Dia kagum melihat seorang pria muda yang sederhana, tanpa kesombongan, meskipun ia tahu Jaka bukan orang sembarangan.
Kedatangan Jaka mulai menjadi hal yang dinanti-nanti oleh Nadira. Setiap kali ia datang, Nadira selalu memastikan air minum tersedia, ruangan bersih, dan semua keperluan salon rapi.
Ia melayani Jaka dengan penuh perhatian, dan seiring berjalannya waktu, Jaka mulai menyadari kehadiran Nadira yang selalu sigap membantunya. Wajah Nadira yang cantik alami dan caranya melayani dengan penuh ketulusan membuat Jaka terpesona.
Baginya, Nadira bukan hanya berbeda dari karyawan lain, tapi juga memiliki keindahan batin yang tidak semua orang bisa miliki.
Suatu hari, setelah selesai memotong rambut, Jaka memberanikan diri berbicara dengan Nadira. "Kamu Nadira, kan?
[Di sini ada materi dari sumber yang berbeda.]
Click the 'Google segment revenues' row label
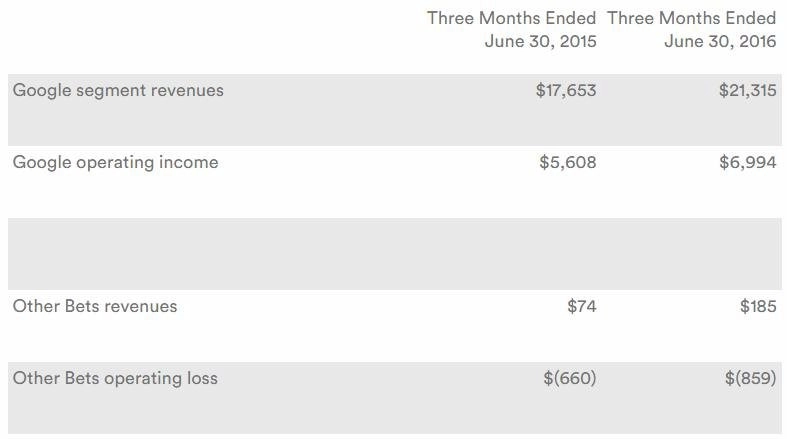The height and width of the screenshot is (439, 787). [118, 91]
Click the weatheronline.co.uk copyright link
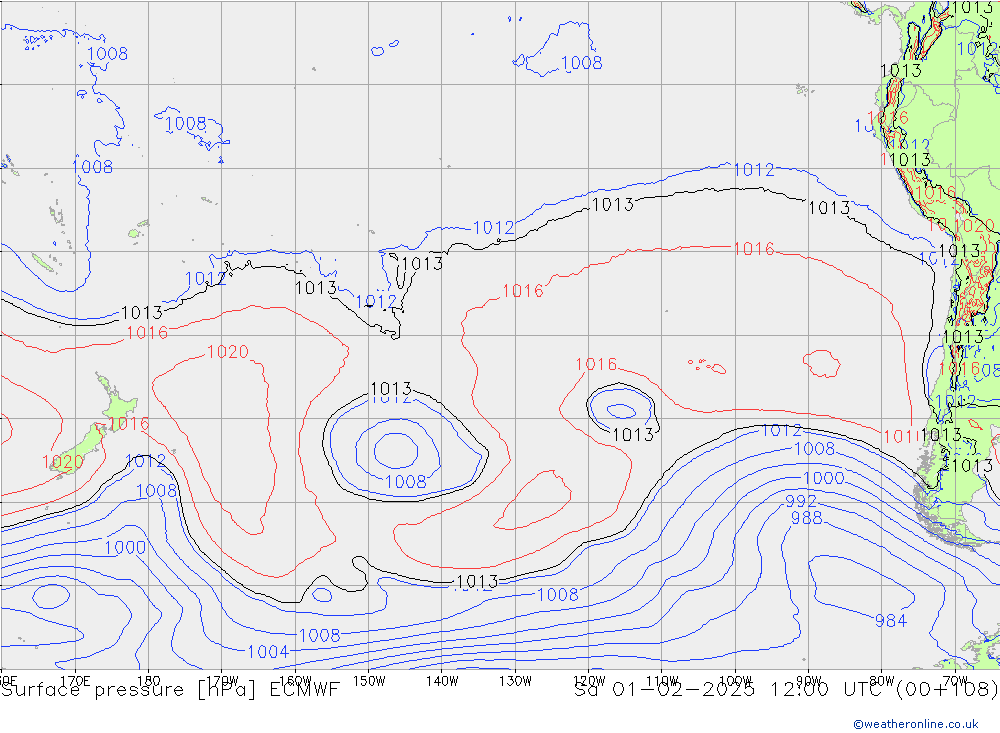Viewport: 1000px width, 733px height. click(915, 724)
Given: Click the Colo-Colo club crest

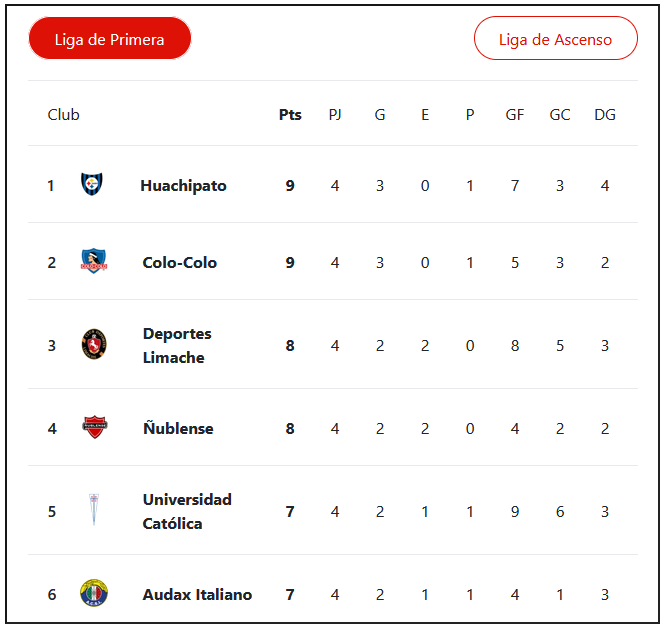Looking at the screenshot, I should pyautogui.click(x=93, y=262).
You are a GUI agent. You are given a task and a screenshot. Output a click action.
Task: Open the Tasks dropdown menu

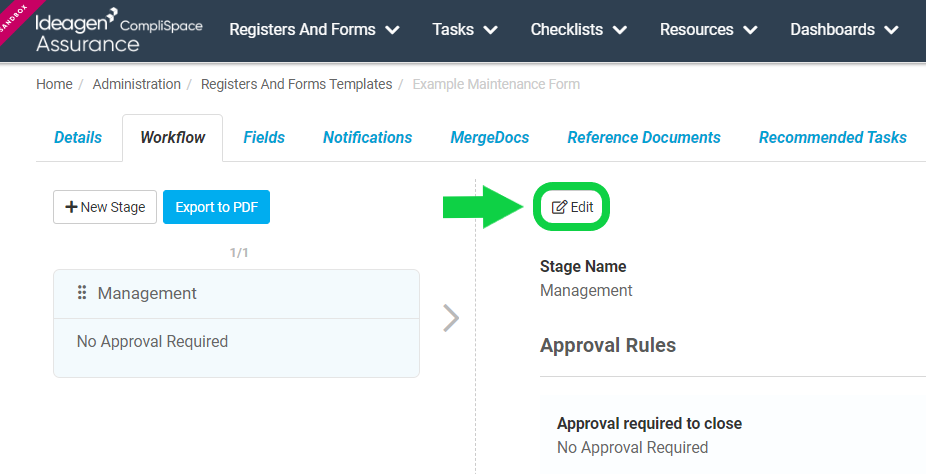tap(465, 30)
Terima kasih sudah selalu memperhatikan kebutuhanku di sini."
Nadira tersipu dan hanya mengangguk. Dalam hatinya, ia merasa bahagia karena Jaka menyadari keberadaannya.
Percakapan singkat itu berlanjut ke percakapan-percakapan lain setiap kali Jaka berkunjung. Nadira merasa semakin nyaman berbicara dengannya, dan Jaka juga mulai semakin terbuka padanya.
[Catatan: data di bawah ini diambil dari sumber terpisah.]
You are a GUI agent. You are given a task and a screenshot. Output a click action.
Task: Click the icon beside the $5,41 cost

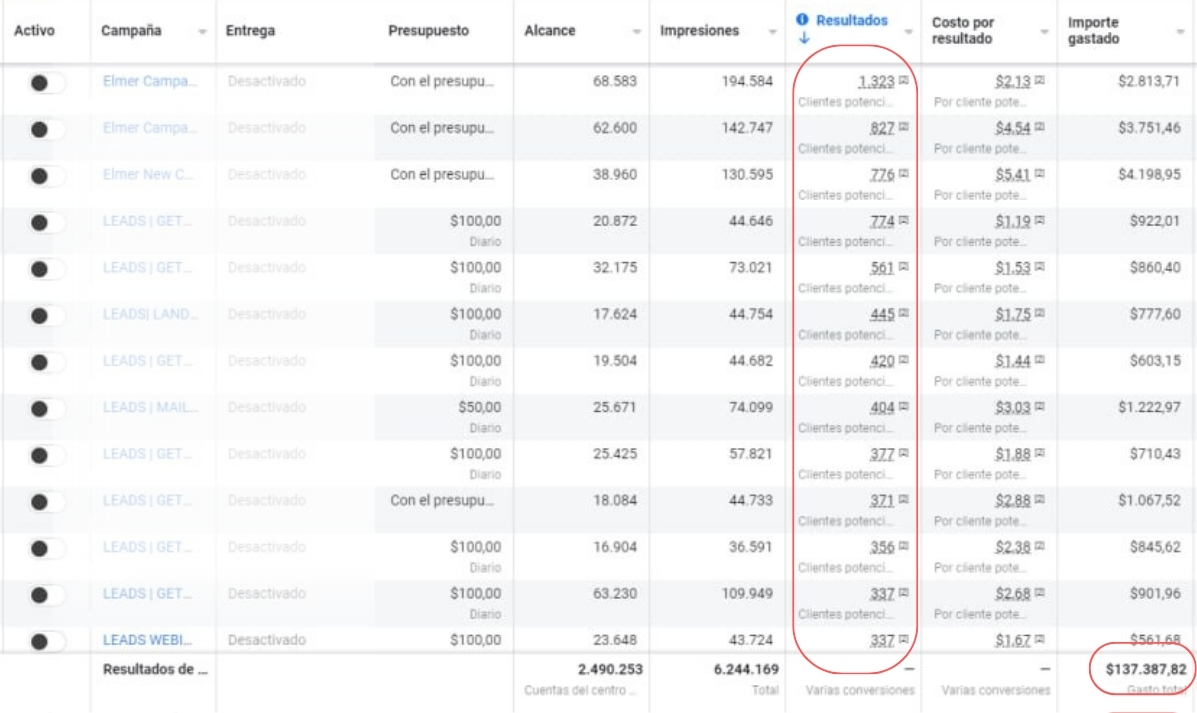tap(1040, 175)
Namun, meskipun hati Nadira perlahan jatuh pada Jaka, ia tetap menjaga jarak dan tidak mau terlalu berharap. Baginya, ia hanyalah seorang pembantu salon. Bagaimana mungkin seorang pengusaha kaya seperti Jaka benar-benar memperhatikannya?
Namun, suatu hari Jaka menyatakan perasaannya. Dengan tulus, ia berkata pada Nadira bahwa ia ingin mengenalnya lebih jauh.
"Nadira, aku tahu mungkin kamu merasa berbeda dariku, tapi aku tidak melihatmu seperti itu. Kamu istimewa, bukan hanya karena kecantikanmu, tapi karena ketulusanmu. Aku sangat menyukaimu."
Hati Nadira berdebar hebat. Ia tak pernah menyangka bahwa pengusaha muda itu benar-benar tertarik padanya. Rasa bahagia yang ia rasakan begitu besar, namun seiring dengan itu muncul ketakutan.